** Opening SOURCE MATERIAL block **

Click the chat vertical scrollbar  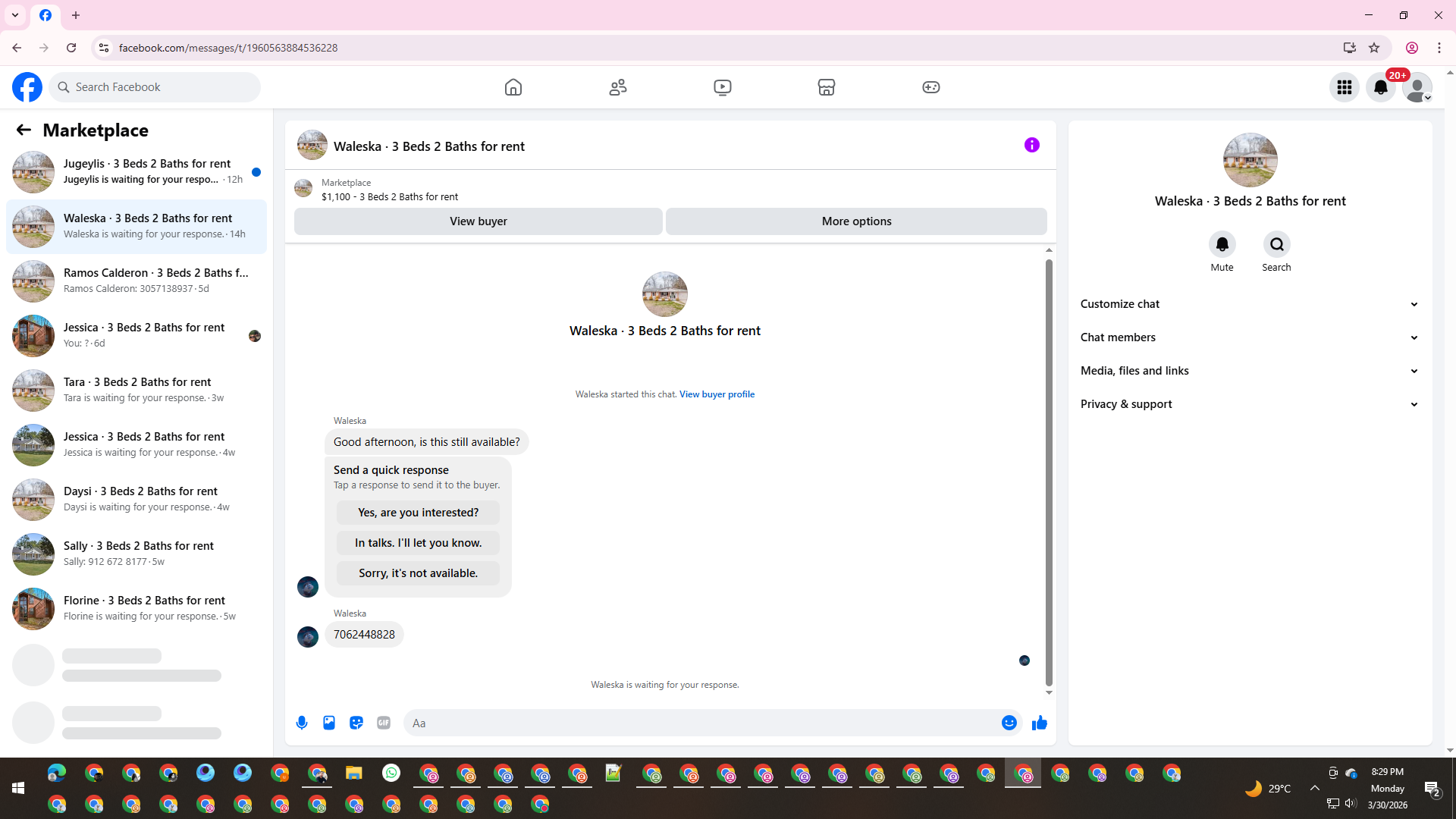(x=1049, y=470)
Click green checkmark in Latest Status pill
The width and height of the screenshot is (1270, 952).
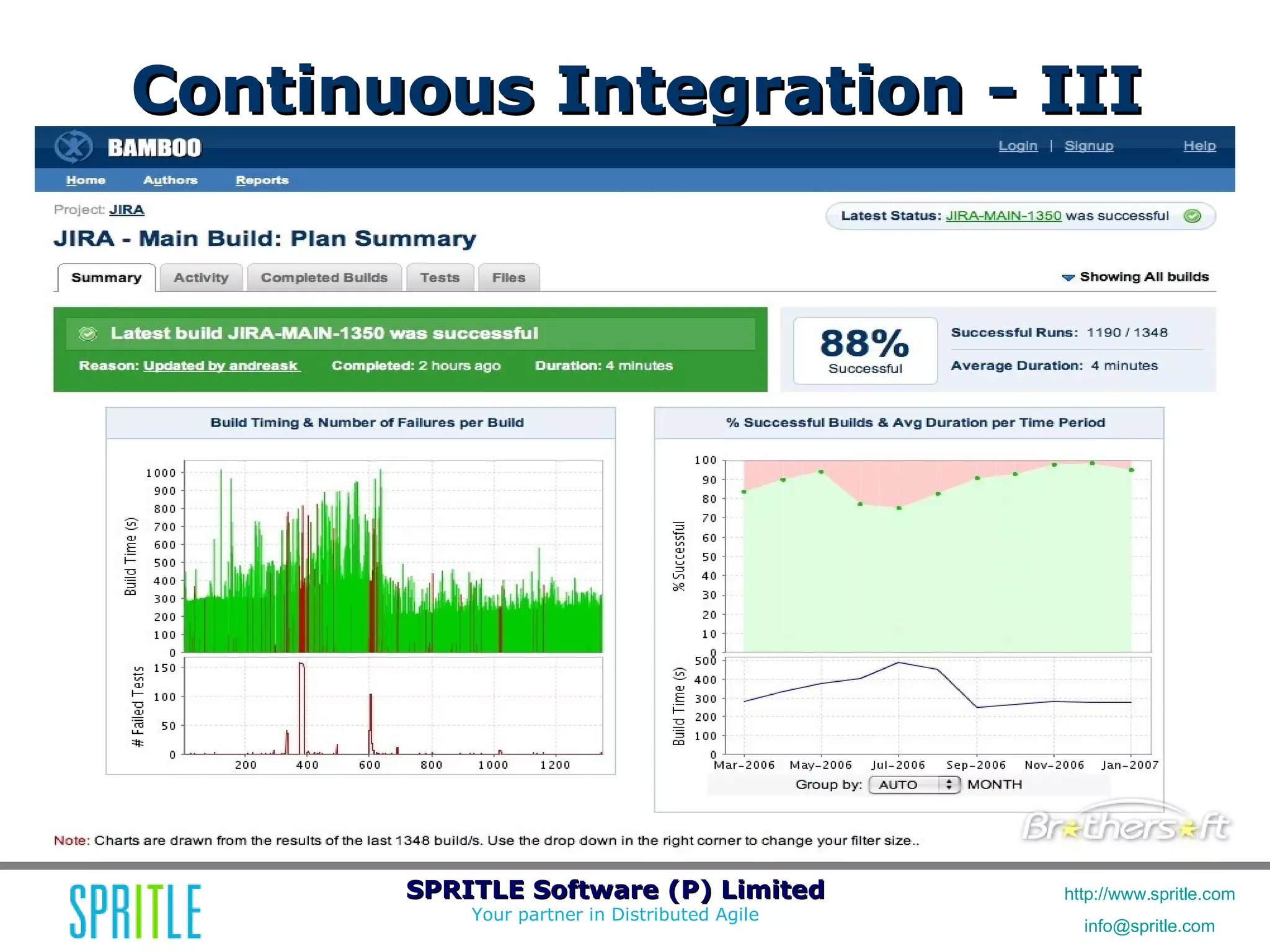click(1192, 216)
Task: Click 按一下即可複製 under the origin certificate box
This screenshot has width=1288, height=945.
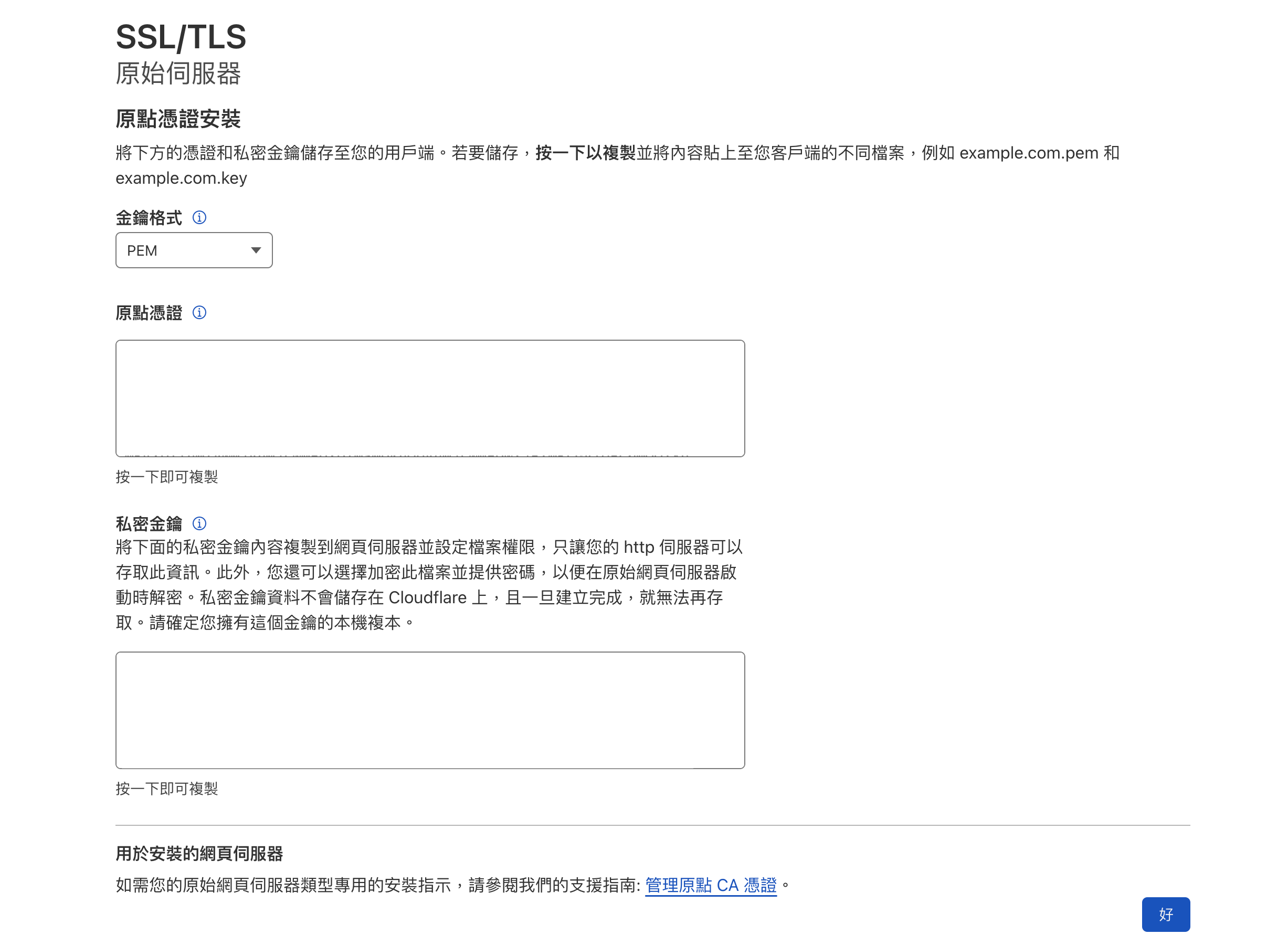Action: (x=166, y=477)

** Closing SOURCE MATERIAL block **

The output must match, line for line, the span from the line containing "Click green checkmark in Latest Status pill" through the end of the data, with the pictures removed.

* OUTPUT *
Click green checkmark in Latest Status pill
The width and height of the screenshot is (1270, 952).
click(1192, 216)
Task: Click 按一下即可複製 under the origin certificate box
This screenshot has width=1288, height=945.
Action: (x=166, y=477)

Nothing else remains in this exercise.